START RECORDED DATA

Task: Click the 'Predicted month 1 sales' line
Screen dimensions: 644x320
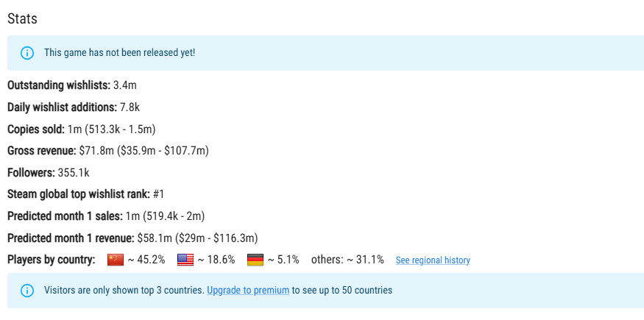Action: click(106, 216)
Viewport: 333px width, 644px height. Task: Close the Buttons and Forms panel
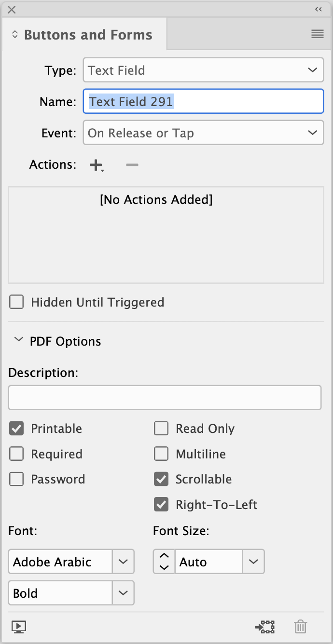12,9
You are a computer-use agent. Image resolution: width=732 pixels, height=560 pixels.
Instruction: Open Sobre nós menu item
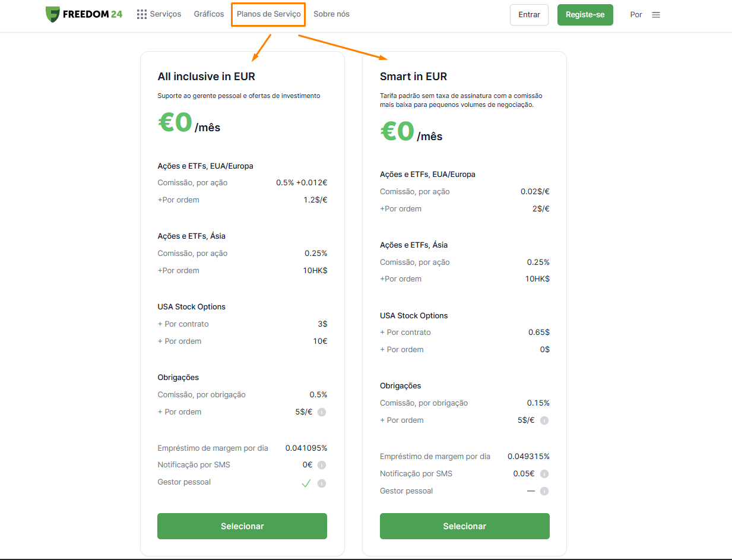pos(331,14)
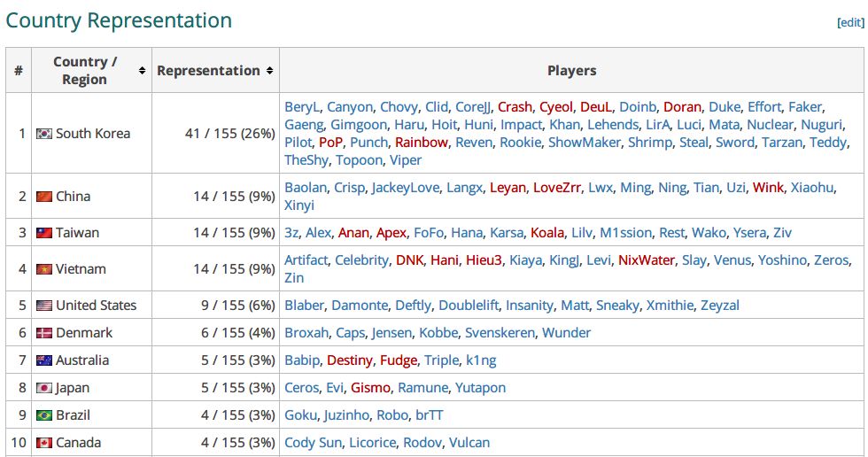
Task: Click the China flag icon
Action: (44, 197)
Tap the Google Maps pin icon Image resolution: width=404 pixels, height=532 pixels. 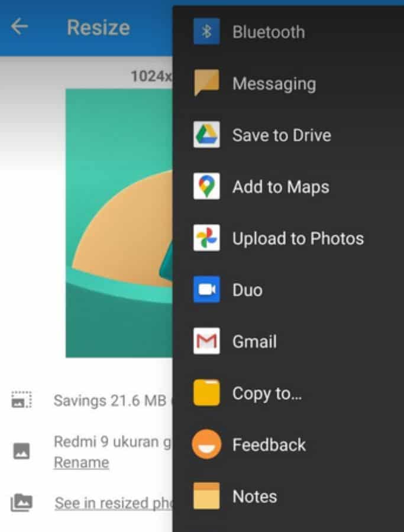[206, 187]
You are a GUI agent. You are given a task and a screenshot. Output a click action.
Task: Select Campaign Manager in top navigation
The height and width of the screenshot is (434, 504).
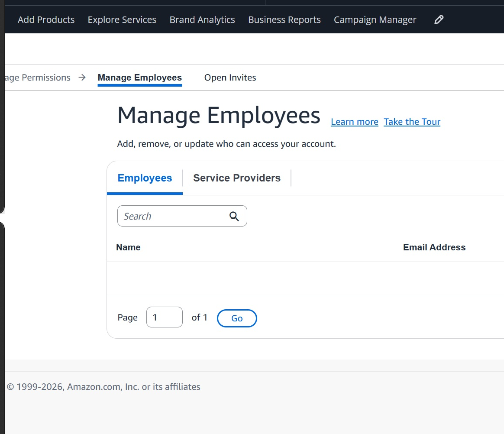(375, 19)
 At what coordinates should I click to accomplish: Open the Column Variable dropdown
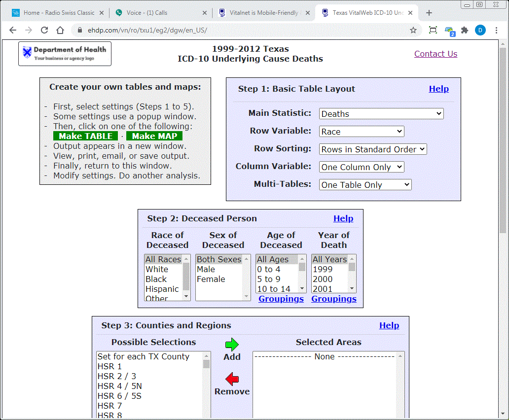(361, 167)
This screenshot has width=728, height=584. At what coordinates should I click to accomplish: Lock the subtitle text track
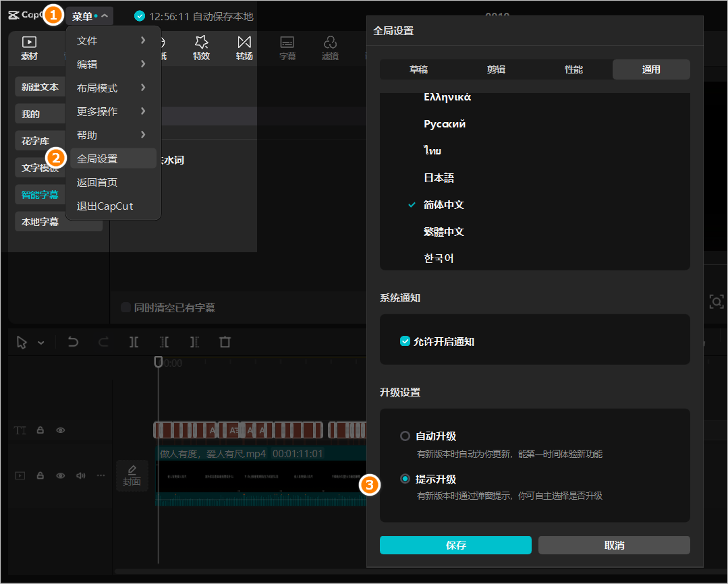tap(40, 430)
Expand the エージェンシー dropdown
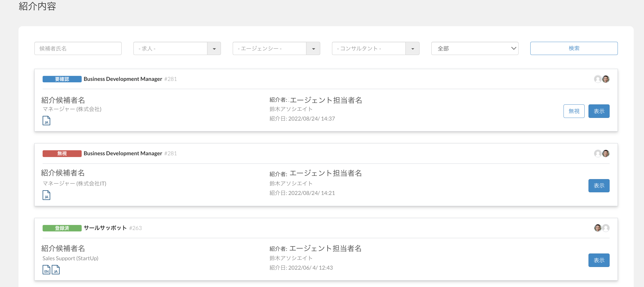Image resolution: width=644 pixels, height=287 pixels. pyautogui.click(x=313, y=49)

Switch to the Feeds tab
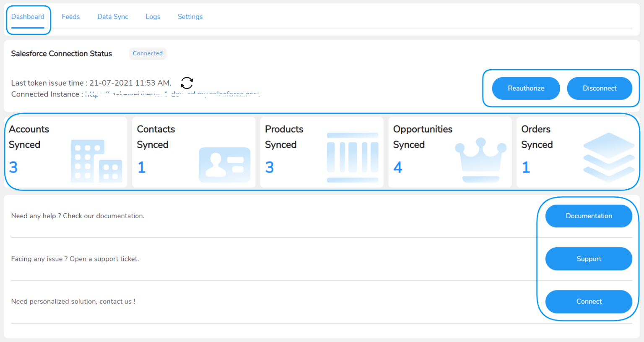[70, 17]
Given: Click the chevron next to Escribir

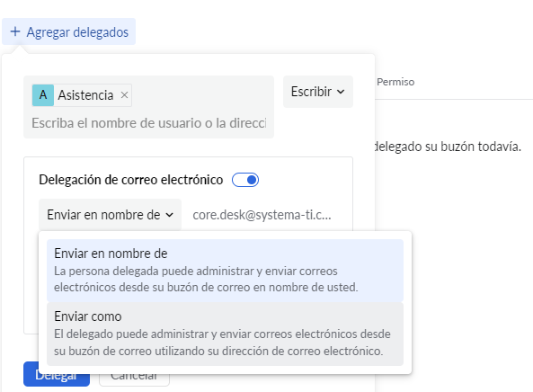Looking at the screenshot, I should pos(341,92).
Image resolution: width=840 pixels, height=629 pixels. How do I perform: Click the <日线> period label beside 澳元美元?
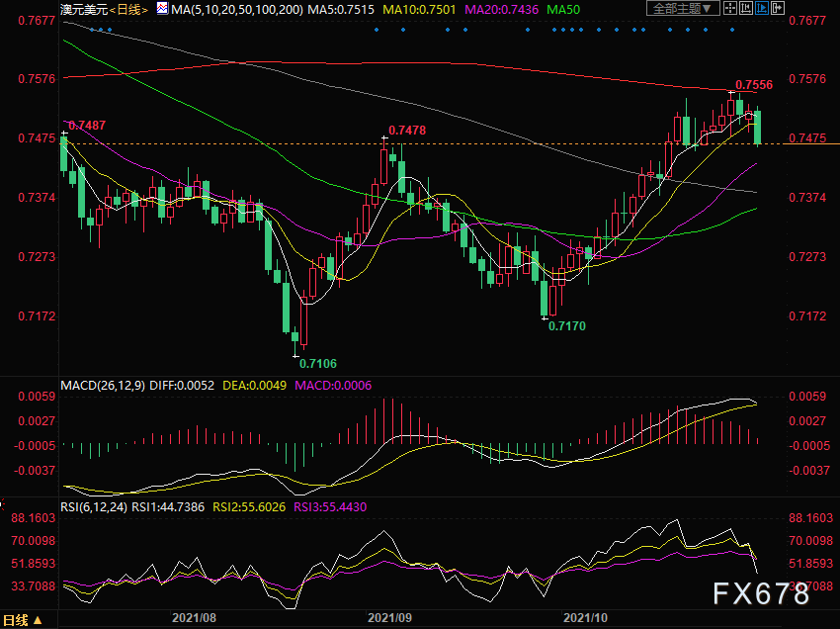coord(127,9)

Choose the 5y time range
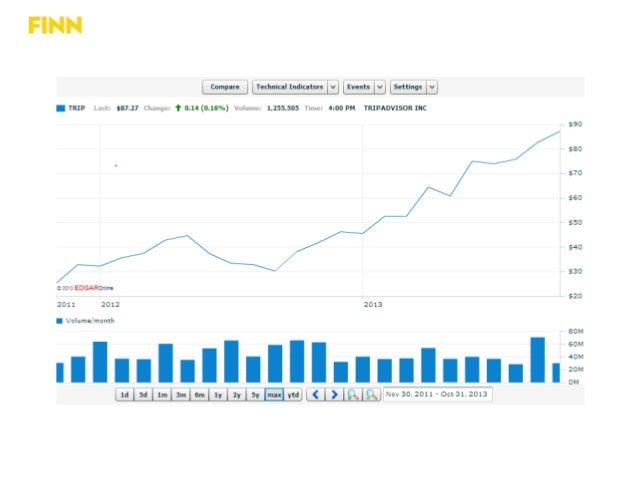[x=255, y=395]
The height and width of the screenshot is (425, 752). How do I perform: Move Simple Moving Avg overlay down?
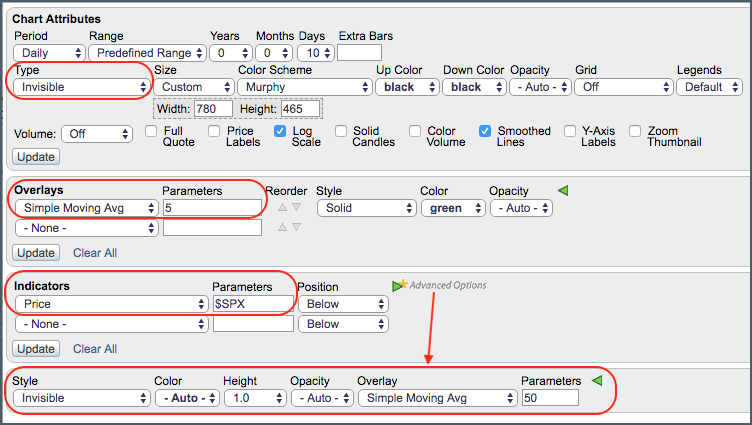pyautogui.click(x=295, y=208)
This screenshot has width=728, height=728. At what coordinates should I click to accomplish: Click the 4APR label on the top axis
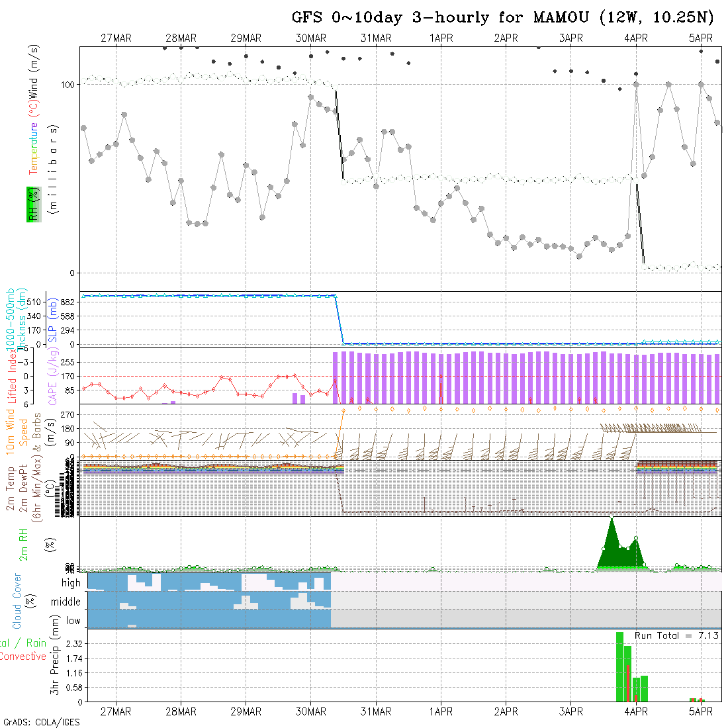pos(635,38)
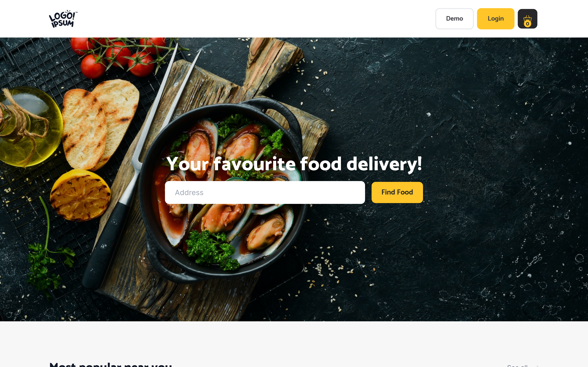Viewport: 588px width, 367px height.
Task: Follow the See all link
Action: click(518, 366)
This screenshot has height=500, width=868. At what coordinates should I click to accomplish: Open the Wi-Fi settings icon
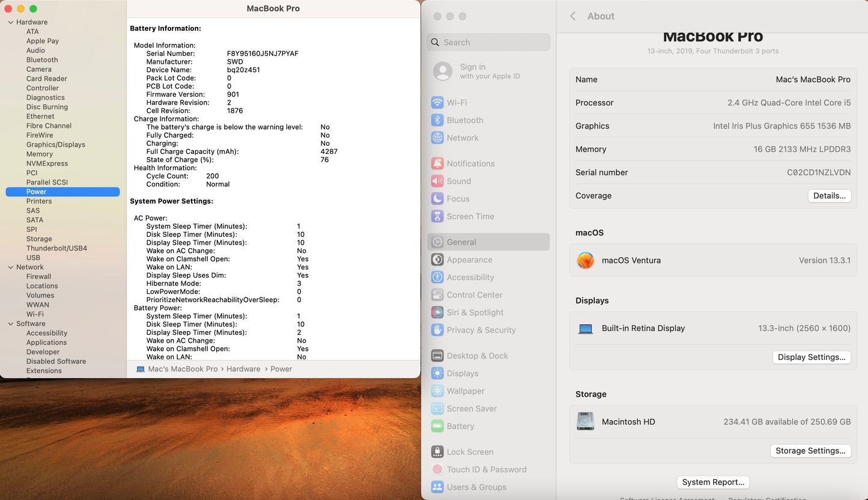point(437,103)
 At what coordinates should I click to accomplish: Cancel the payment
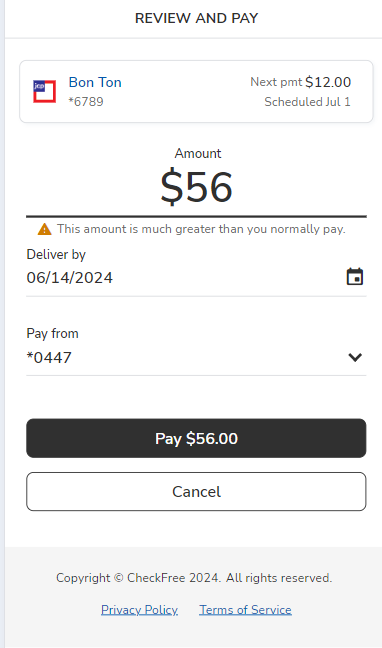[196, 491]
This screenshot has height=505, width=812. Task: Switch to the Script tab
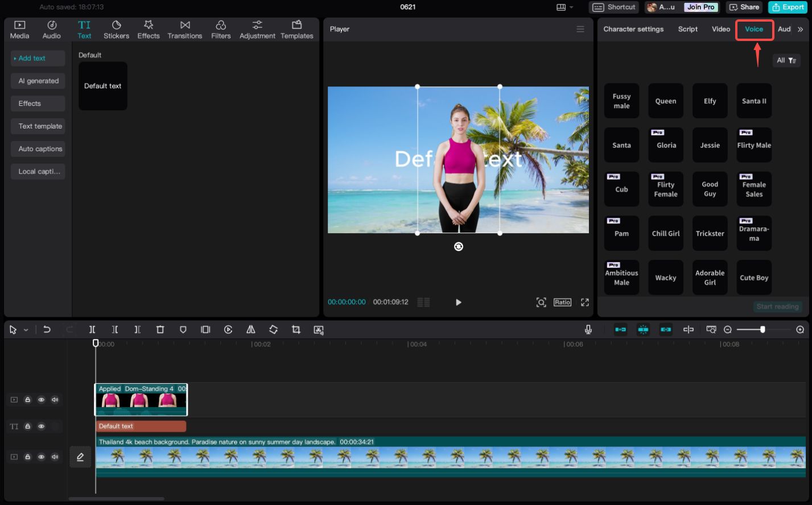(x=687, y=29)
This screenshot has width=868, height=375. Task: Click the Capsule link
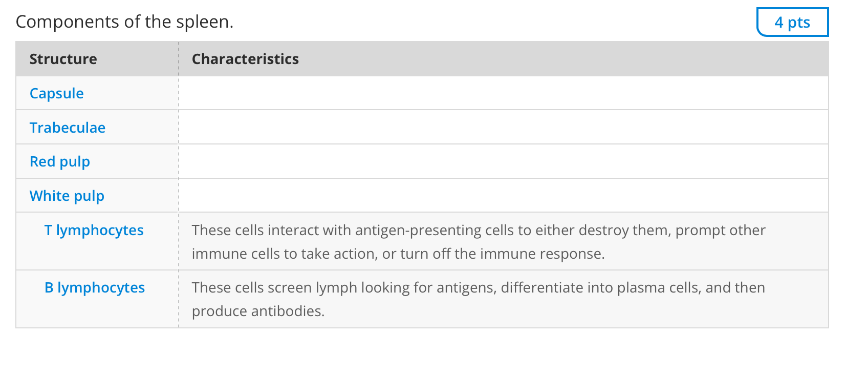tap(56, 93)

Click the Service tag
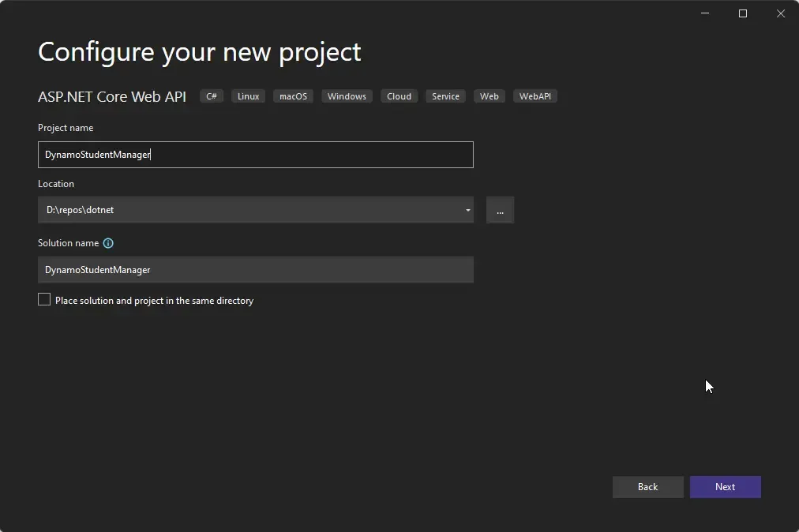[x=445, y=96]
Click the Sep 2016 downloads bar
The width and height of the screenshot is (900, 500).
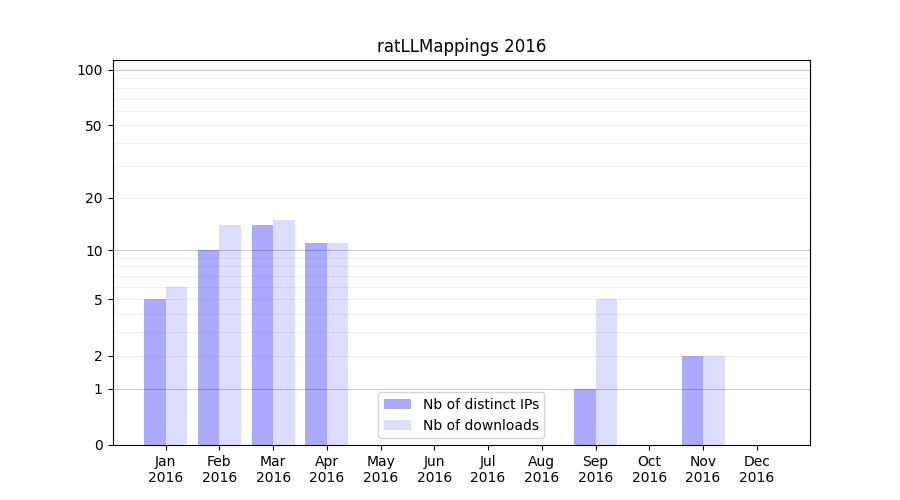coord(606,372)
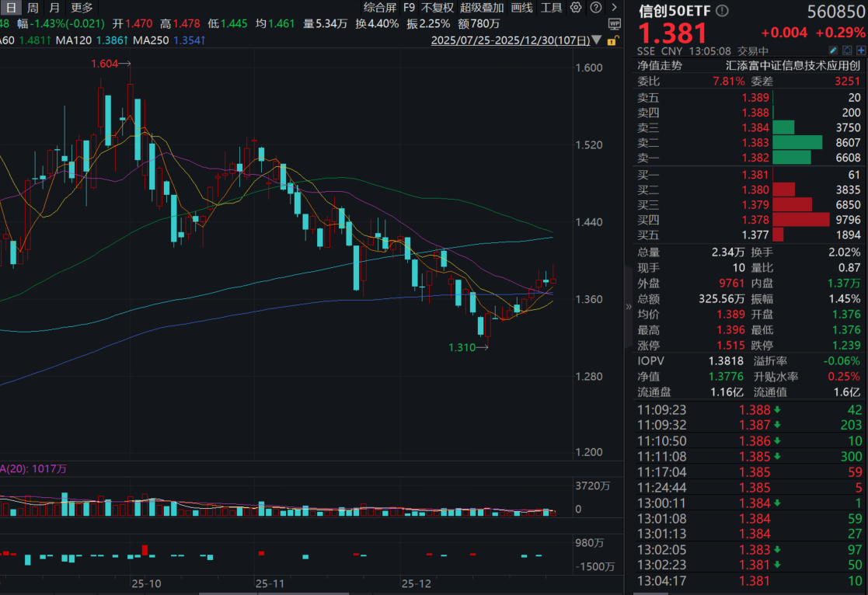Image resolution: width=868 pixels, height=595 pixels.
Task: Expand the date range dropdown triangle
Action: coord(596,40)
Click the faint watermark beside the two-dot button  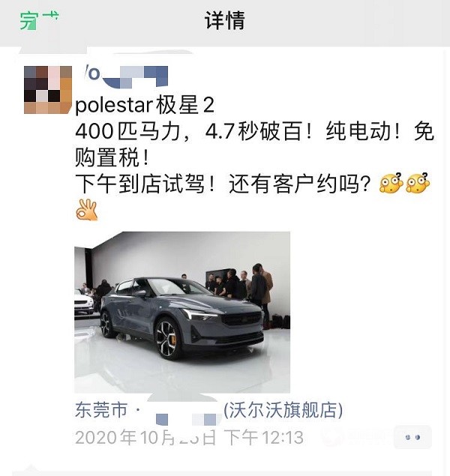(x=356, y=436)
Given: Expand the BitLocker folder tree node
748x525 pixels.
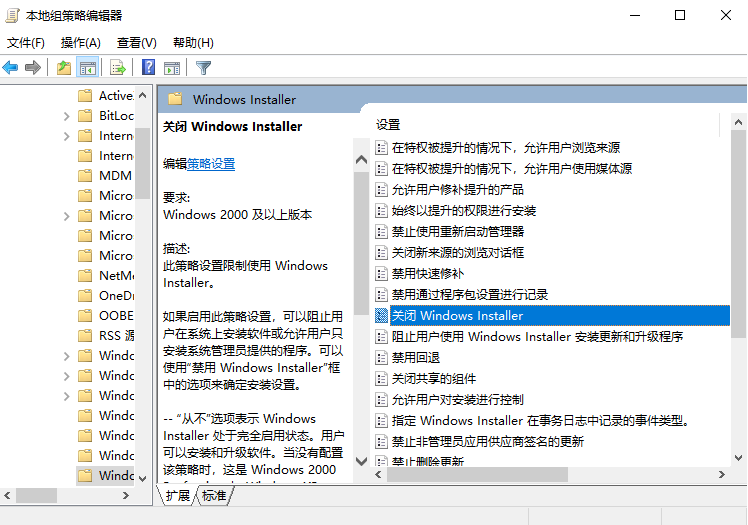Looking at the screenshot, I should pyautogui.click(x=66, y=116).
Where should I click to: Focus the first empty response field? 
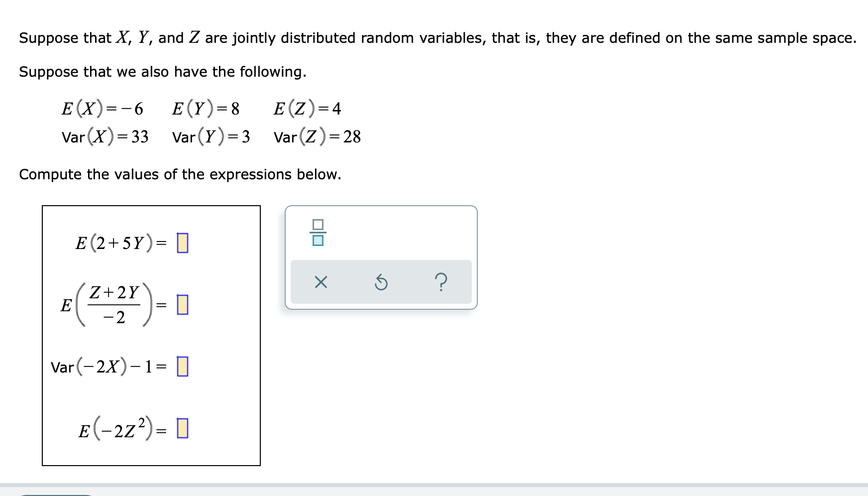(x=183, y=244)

END RECORDED DATA

[WHAT THE TASK ASKS]
Find the word "agent" in the entries. Copy each line that holds it.

[COMPLETED EXERCISE]
You are a computer-use agent. Image resolution: width=732 pixels, height=560 pixels.
You are a GUI agent. You are given a task and a screenshot. Output a click action.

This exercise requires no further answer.